Fortunately, the Burke groupies are a tiny minority within the much, much wider Church. But, unfortunately, a good part of this minority seem to be seminarians (especially in English and French-speaking areas), and a good number of priests ordained in the last five to 10 years. And then, there are the bishops. Lamentably, there seems to be no lack of them. At least the loudest ones. And the United States would seem to have more than its fair share.

Make no mistake: Fascination with the unreformed rituals that predated Vatican II is not just about aesthetics or style. It is fundamentally about ecclesiology; that is, what we believe about the Church, the nature of its inner life, and its relation to other faiths and the rest of the world. The liturgy was reformed and renewed after Vatican II to reflect the renewed ecclesiology that had been developing for decades and was then officially embraced and ratified at the great ecumenical council.

This is why Paul VI warned that once the Novus Ordo, or reformed rite, was in place, there could be no going back to that which preceded it. He knew that doing so would throw into question everything about the council, not just the way we worship. His successors, especially Benedict XVI, did not heed his warning. And, in turn, they have created a situation where a tiny, vocal minority — with his patronage and the patronage of “great cardinals” such as Burke — had become the tail wagging the dog. Though miniscule, they have been very noisy. Just as after the council, their Old Mass forebears bombarded sympathetic cardinals and Vatican officials with complaints and relentless letter-writing campaigns, so they have dominated the Internet to promote their desires for a further return to the past. In doing so, many of them have mocked and scorned anyone who does not agree with them.

And now Pope Francis has arrived, whom theologian Richard Gaillardetz has called “the pope of Vatican II ecclesiology.” The “reform of the reform” group and fans of Burke have been deeply demoralized and even angered by the unfolding of pontificate, marked by its extremely welcoming, evangelical and informal style.

It is within this group of Catholics that the dark prognostications of schism issue forth, despite the fact that questions of marriage and divorce that have prompted this veiled threat are not articles of faith and are not found in any creedal statements. It is quite troubling that such a miniscule group of people has gained far more prominence in the Church than justified, even to the point that it has been able convince many people that an extreme centrist such as Cardinal Walter Kasper is a “progressive.”

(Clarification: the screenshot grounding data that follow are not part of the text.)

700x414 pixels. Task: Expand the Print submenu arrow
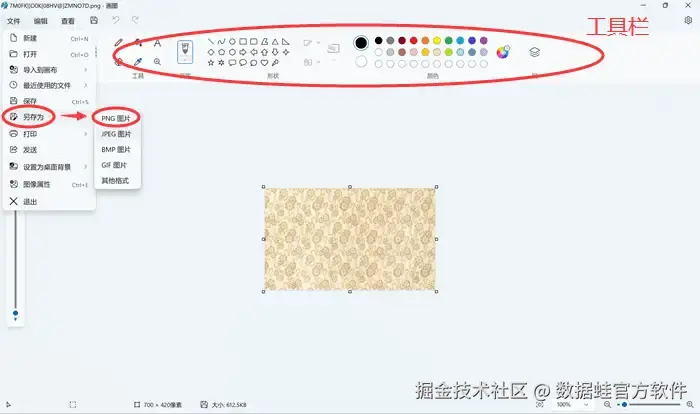coord(85,134)
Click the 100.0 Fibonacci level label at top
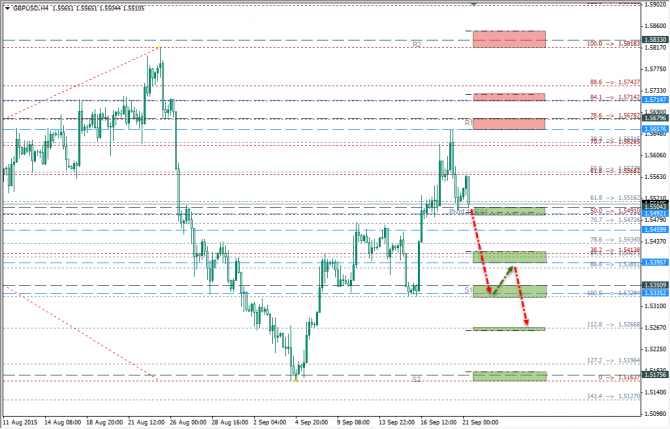 [x=597, y=44]
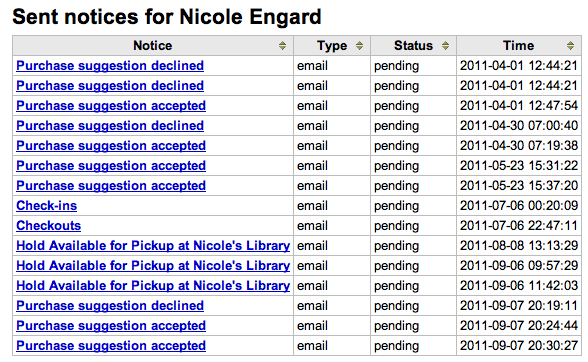
Task: Click the Notice column header
Action: (153, 46)
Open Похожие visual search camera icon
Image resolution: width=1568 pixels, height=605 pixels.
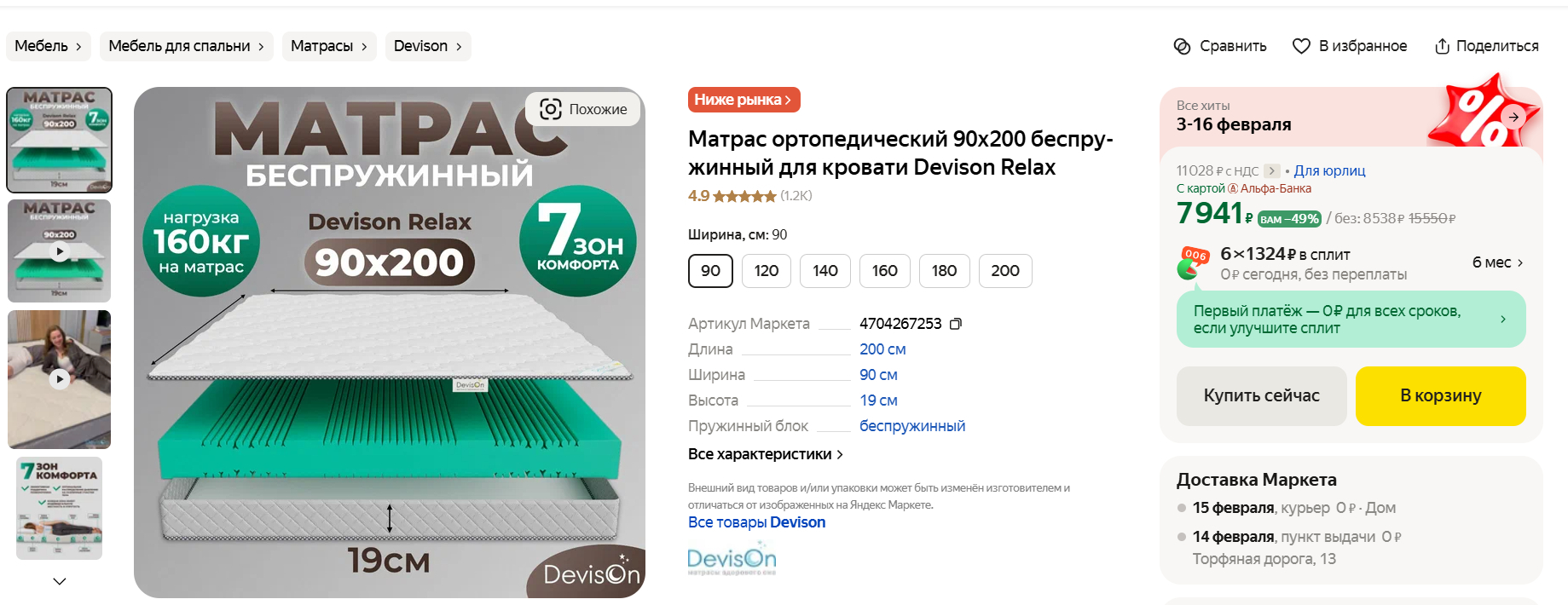click(551, 109)
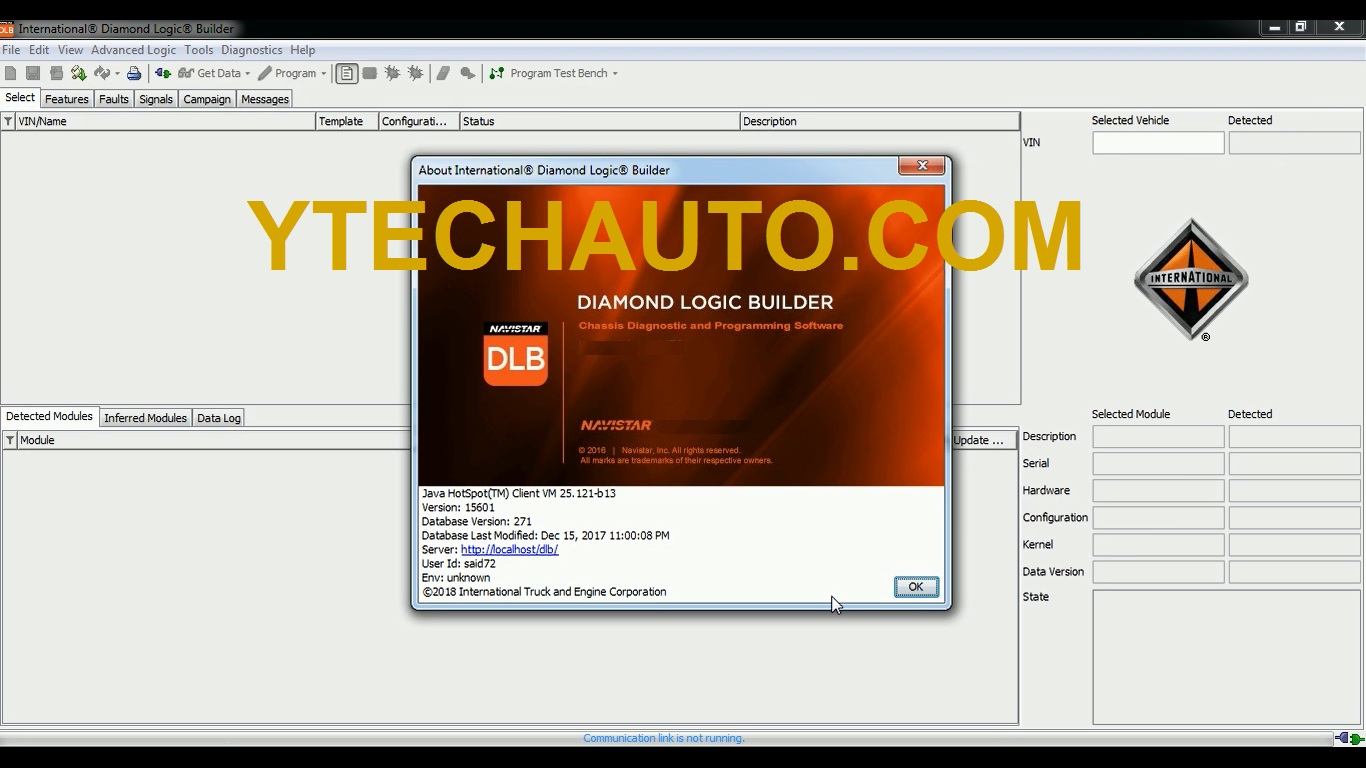The width and height of the screenshot is (1366, 768).
Task: Open the Program dropdown arrow
Action: pos(324,73)
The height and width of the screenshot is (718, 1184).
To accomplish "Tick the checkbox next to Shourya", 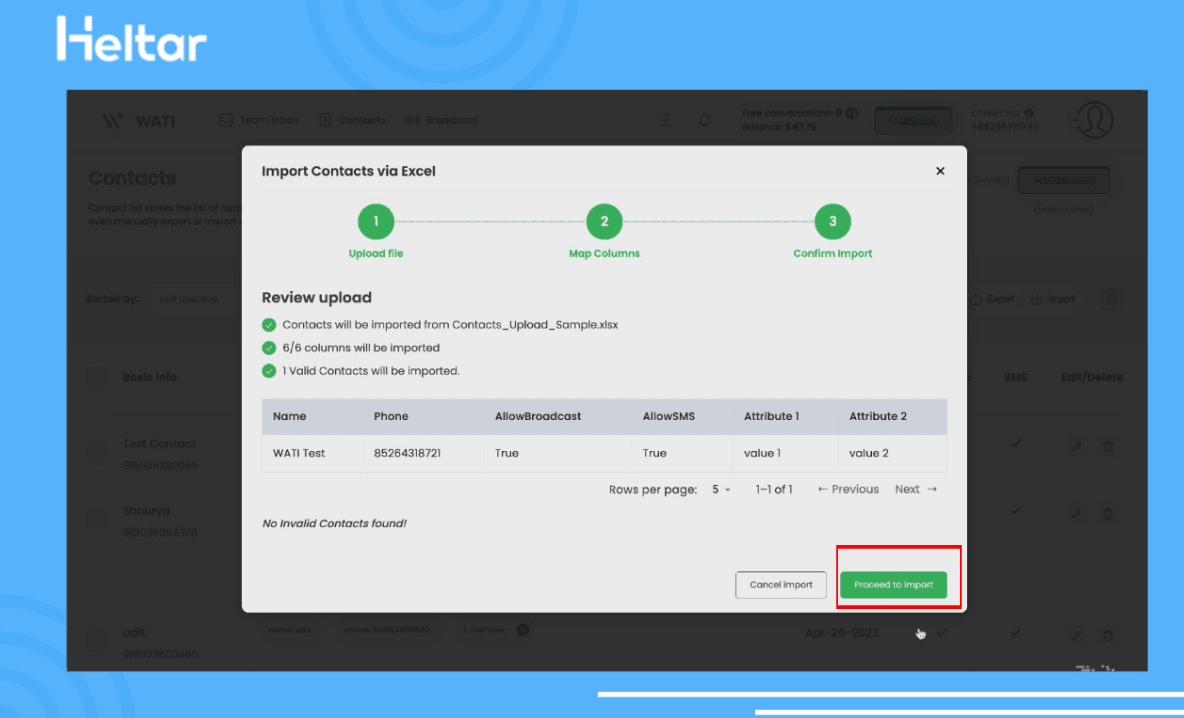I will pos(97,520).
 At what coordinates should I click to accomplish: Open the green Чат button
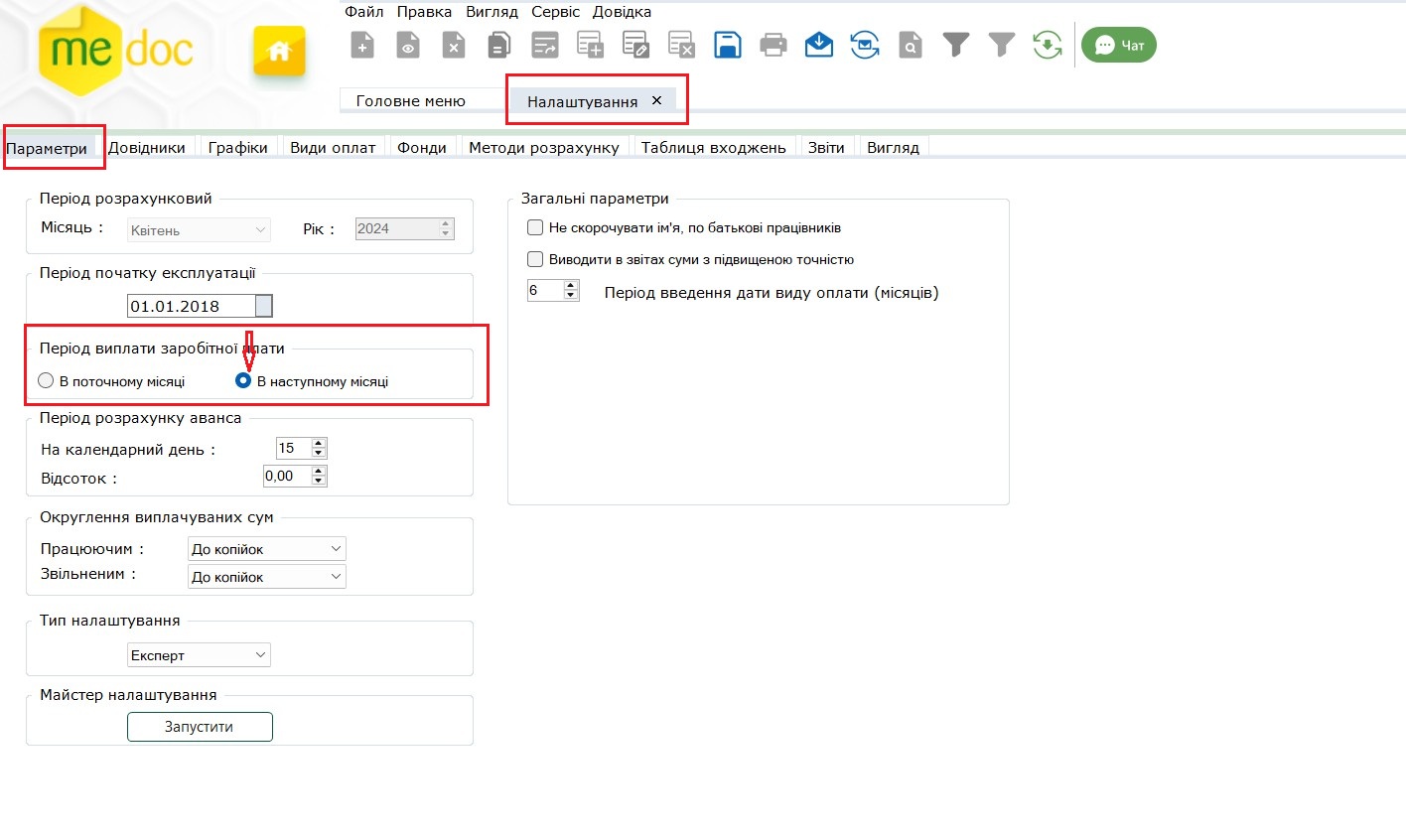coord(1119,45)
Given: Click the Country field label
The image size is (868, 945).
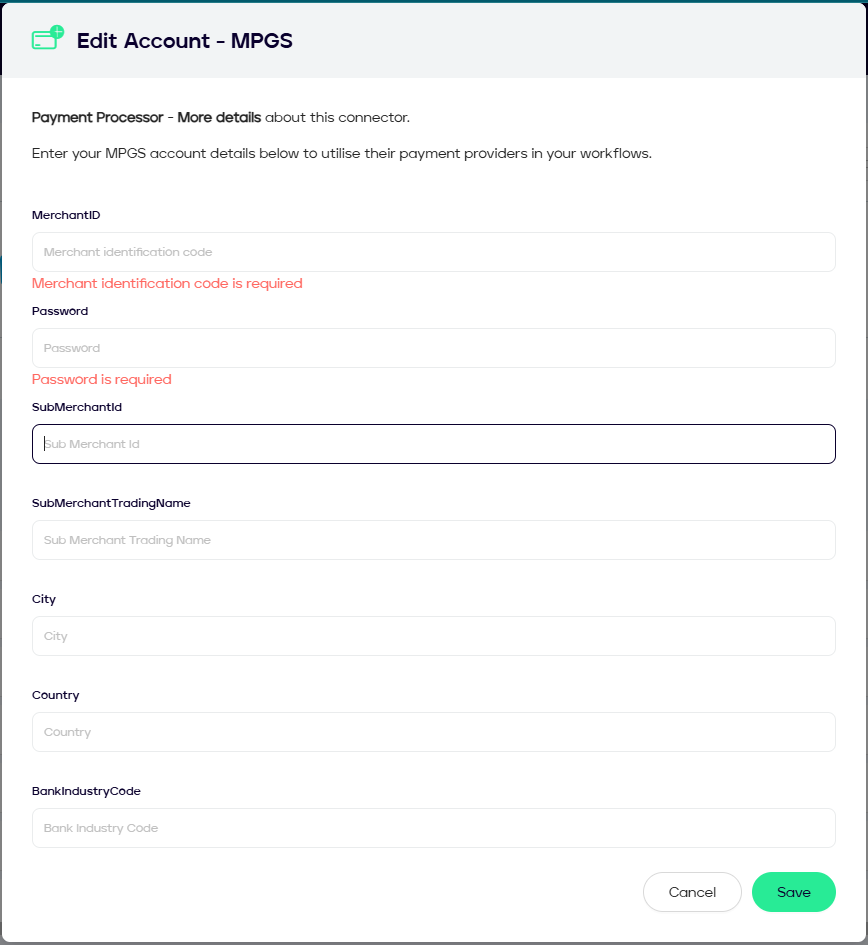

Those who really do consider themselves “progressive” or reform-minded Catholics, people who found it hard to keep hopeful during the last pontificate, need to be magnanimous with Burke and his supporters. This is not a time for paybacks. There should be no gloating over Catholic brothers and sisters who are now feeling angry and demoralized, not even if they are caustic.

They should be pitied rather than scorned. -- NCR

--Robert Mickens is editor-in-chief of Global Pulse. He studied theology at the Pontifical Gregorian University before working 11 years at Vatican Radio and then and then another decade as correspondent for The Tablet of London.